What to work on.
Within the lines below, find those that hold the string "height" and copy each one.

──────── Extracted records ────────

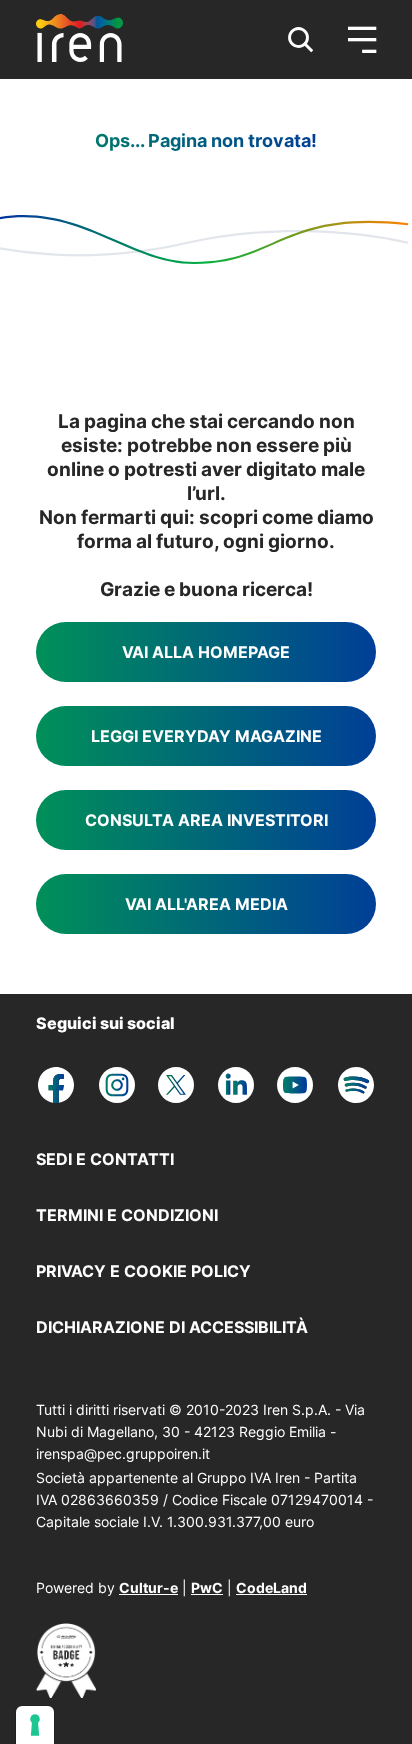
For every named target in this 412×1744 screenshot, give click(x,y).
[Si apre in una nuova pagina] (66, 1692)
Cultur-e (148, 1587)
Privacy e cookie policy (143, 1271)
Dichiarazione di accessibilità (172, 1327)
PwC (207, 1587)
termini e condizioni (127, 1215)
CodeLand (271, 1587)
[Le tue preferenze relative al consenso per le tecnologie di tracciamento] (35, 1725)
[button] (301, 40)
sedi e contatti (105, 1159)
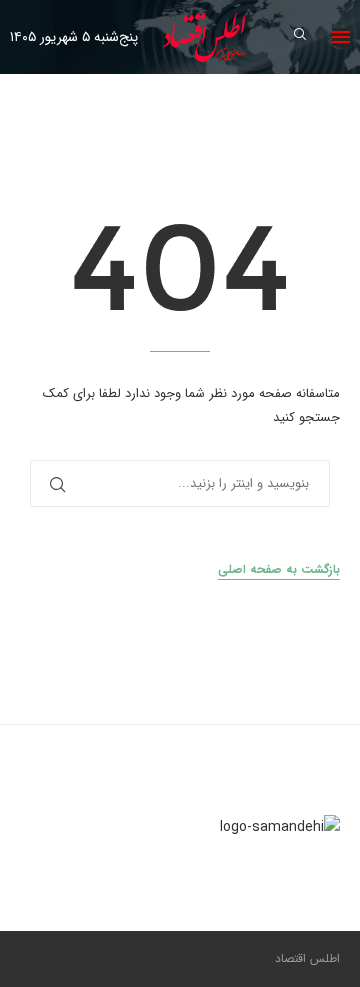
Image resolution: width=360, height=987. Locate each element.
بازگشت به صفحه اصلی (279, 570)
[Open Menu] (341, 37)
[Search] (300, 37)
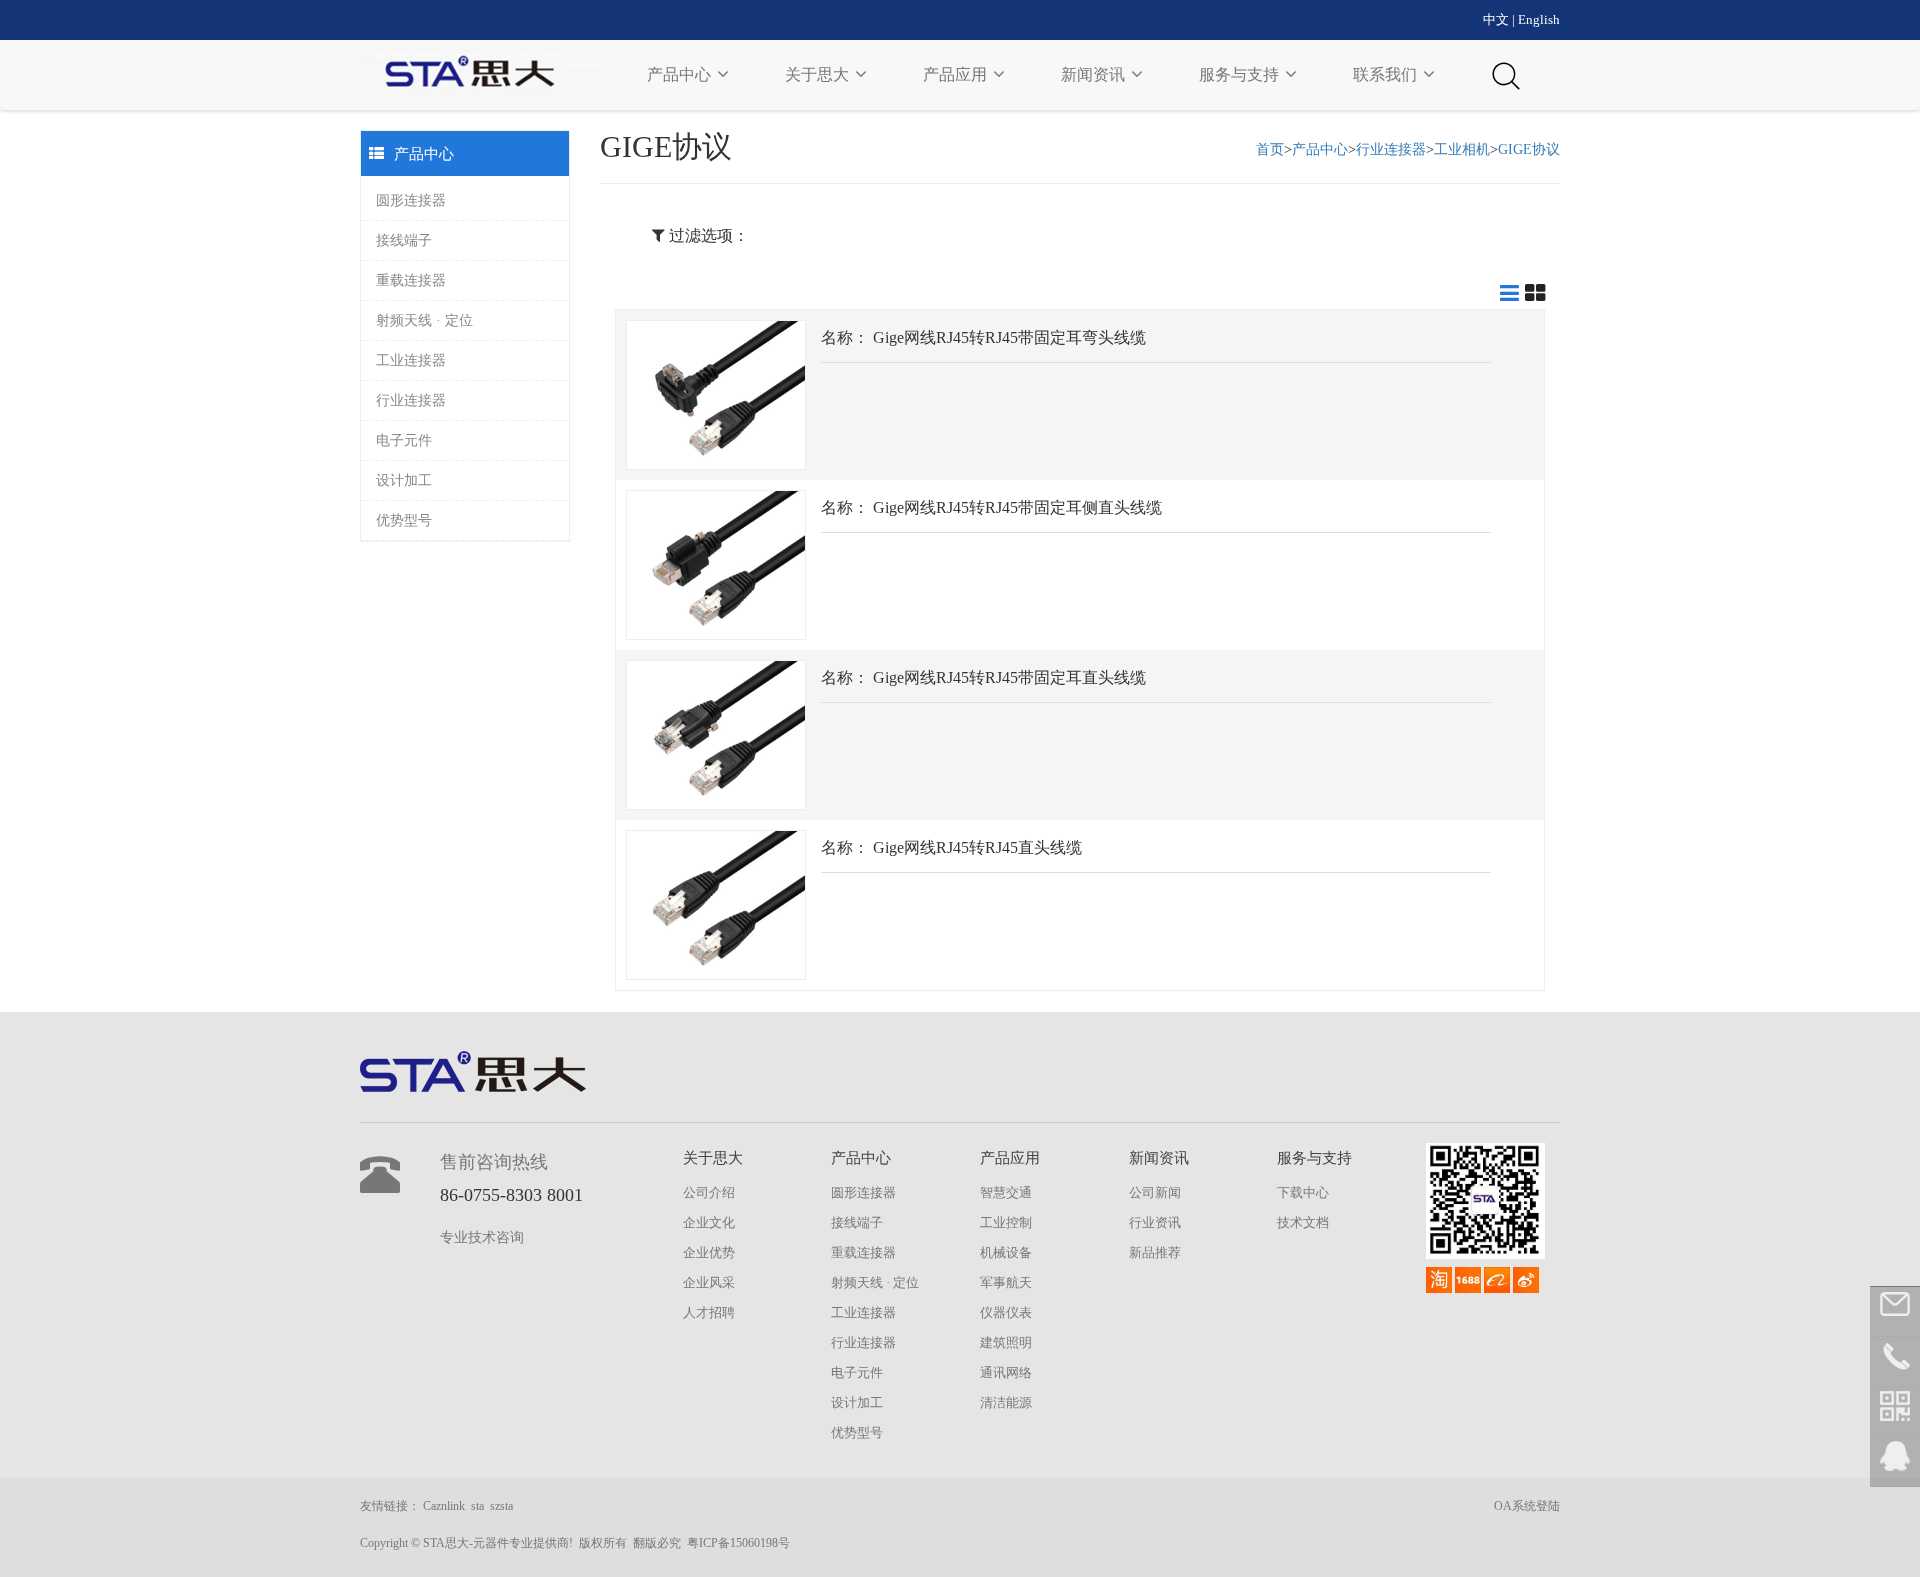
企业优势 (709, 1252)
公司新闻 (1155, 1192)
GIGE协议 (1529, 149)
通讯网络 (1006, 1372)
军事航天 (1006, 1282)
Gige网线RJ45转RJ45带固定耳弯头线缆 (1009, 337)
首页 (1270, 149)
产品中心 (681, 74)
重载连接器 (411, 280)
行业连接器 (411, 400)
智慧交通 (1006, 1192)
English (1539, 19)
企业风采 (709, 1282)
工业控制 (1006, 1222)
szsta (501, 1506)
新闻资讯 (1095, 74)
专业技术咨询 (482, 1237)
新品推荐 (1155, 1252)
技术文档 (1303, 1222)
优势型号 (404, 520)
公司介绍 (709, 1192)
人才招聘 (709, 1312)
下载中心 (1303, 1192)
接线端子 (404, 240)
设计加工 (404, 480)
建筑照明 (1006, 1342)
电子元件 (404, 440)
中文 (1496, 19)
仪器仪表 (1006, 1312)
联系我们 (1387, 74)
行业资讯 (1155, 1222)
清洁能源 (1006, 1402)
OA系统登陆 (1527, 1506)
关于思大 (819, 74)
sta (477, 1506)
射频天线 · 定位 (424, 320)
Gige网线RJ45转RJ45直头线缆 (977, 847)
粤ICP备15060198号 (738, 1543)
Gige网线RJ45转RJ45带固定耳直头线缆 (1009, 677)
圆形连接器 (411, 200)
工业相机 (1462, 149)
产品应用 (957, 74)
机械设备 (1006, 1252)
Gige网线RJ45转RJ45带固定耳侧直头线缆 (1017, 507)
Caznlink (444, 1506)
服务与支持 (1241, 74)
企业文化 (709, 1222)
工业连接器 (411, 360)
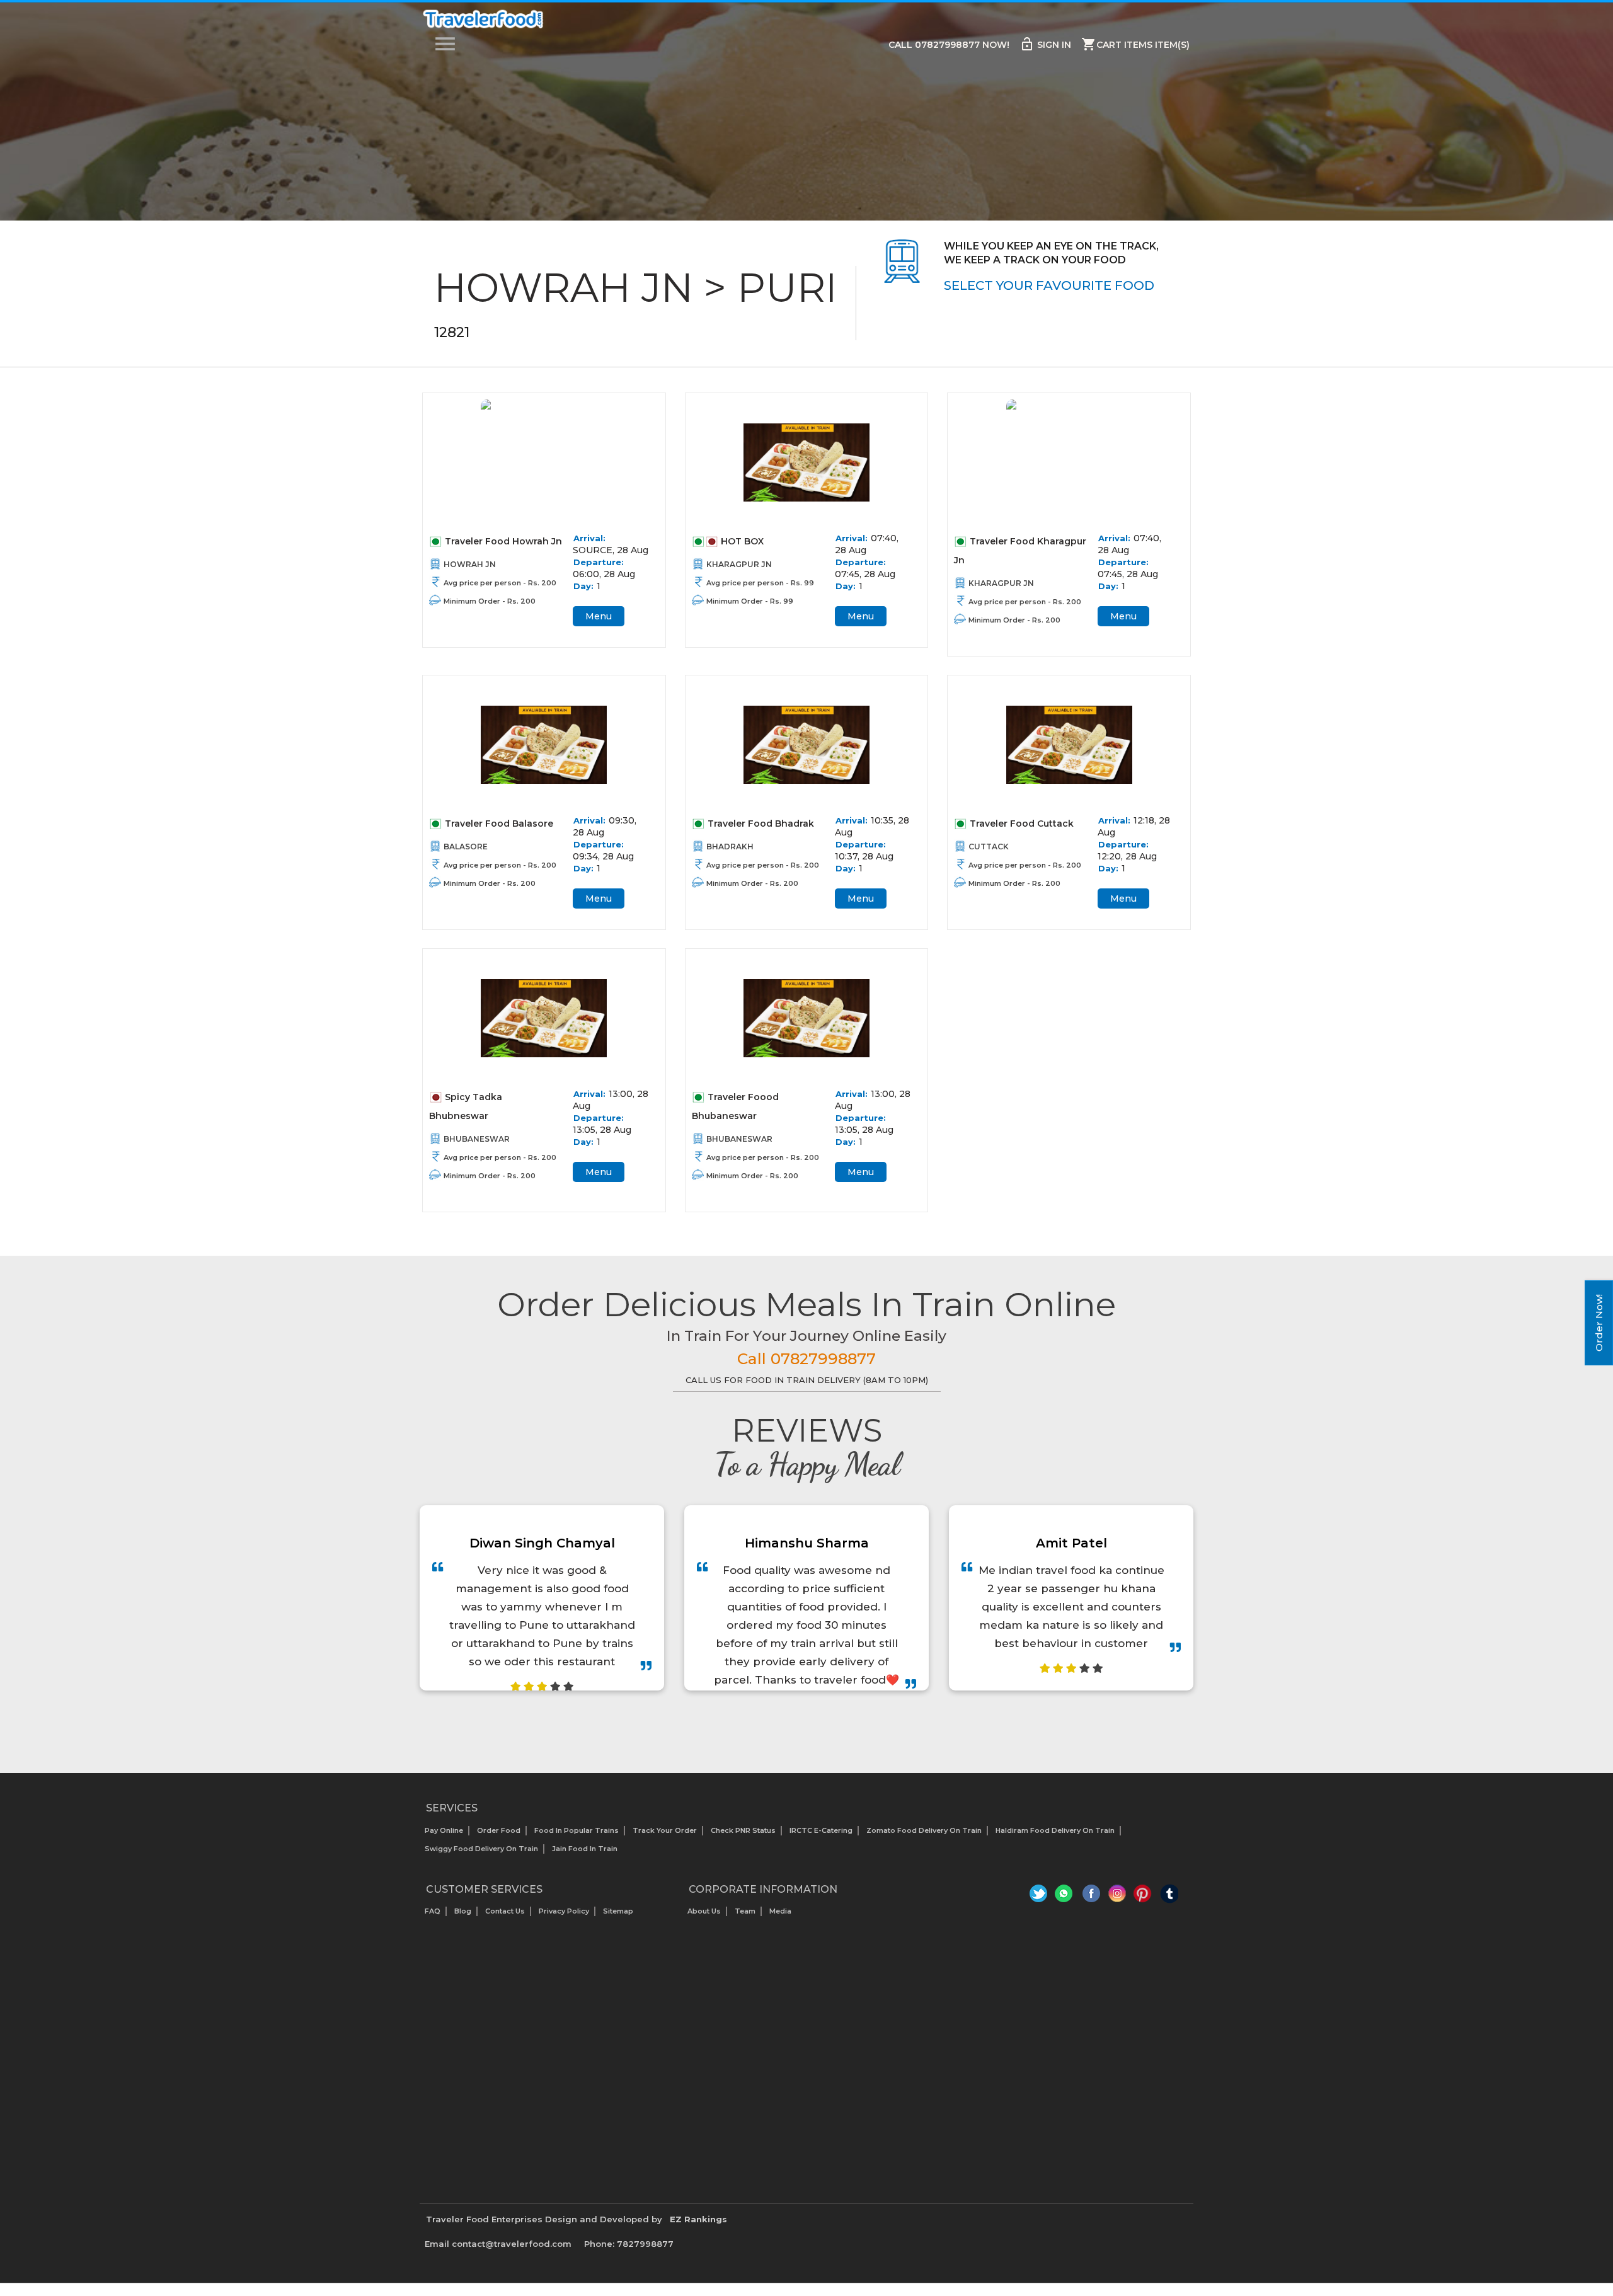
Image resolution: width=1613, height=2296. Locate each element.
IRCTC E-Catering (820, 1830)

────────

Answer section.
Image resolution: width=360, height=987. Locate each element.
Image resolution: width=1613, height=2296. Locate each element.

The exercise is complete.